Tata hopes the 10-foot (3-metre) long, five-seater car will be cheap enough to encourage millions of Indians to trade up from their motorcycles.
Tata owner Ratan Tata has described the Nano as a "milestone". Analysts say it will not make a profit for six years.
"We wanted a find a safe way to transport Indian families at an affordable price" said Tata owner Ratan Tata
Tata’s managing director Ravi Kant said that from the first orders, a ballot would then select the initial 100,000 people to get their Nano.
"I think we are at the gates of offering a new form of transport to the people of India and later, I hope, other markets elsewhere in the world," Mr Tata added.
"I hope it will provide safe, affordable four-wheel transportation to families who till now have not been able to own a car."
Environmentalists are warning that the Nano will add to India’s already clogged up roads, and pollution levels will soar. Tata says the Nano will be the least polluting car in India.
The four-door Nano has a 33bhp, 624cc engine at the rear.
The basic model has no airbags, air conditioning, radio, or power steering. However, more luxurious versions will be available.
A slightly bigger European version, the Nano Europa is due to follow in 2011, and is expected to cost nearer to £4,000.
Analysts said that if the car proves an immediate hit in its home market, Tata may struggle to meet demand.
This is because the main Nano factory in the western state of Gujarat, which will be able to build 250,000 cars a year, is not due to open until next year.
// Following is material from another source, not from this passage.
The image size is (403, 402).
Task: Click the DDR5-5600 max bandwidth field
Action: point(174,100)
In the meantime, Tata will only be able to build about 50,000 Nanos at its existing plants.
The delay happened when Tata had to abandon plans to build the Nano in a new plant in the eastern state of West Bengal due to a row over land acquired from farmers.
This caused the launch of the Nano to be put back by six months.
Even if Tata can sell 250,000 models a year, it will add only 3% to the firm’s revenues, says Vaishali Jajoo, auto analyst at Mumbai’s Angel Broking.
I want to be able to take my wife out for a drive in a car – my own car
"That doesn’t make a significant difference to the top line," he said.
"And for the bottom line, it will take five to six years to break even."
Yet with seven million motorcycles sold last year in India, Tata is eyeing a huge marketplace for the Nano.
Like almost all global carmakers, Tata has seen sales fall as the global economic downturn has continued.
The firm made a 2.63bn rupees loss for three months between October and December.
In addition, Tata is struggling to refinance the remaining £2bn of its £3bn loan it took out to buy the Jaguar and Land Rover brands from Ford in June of last year.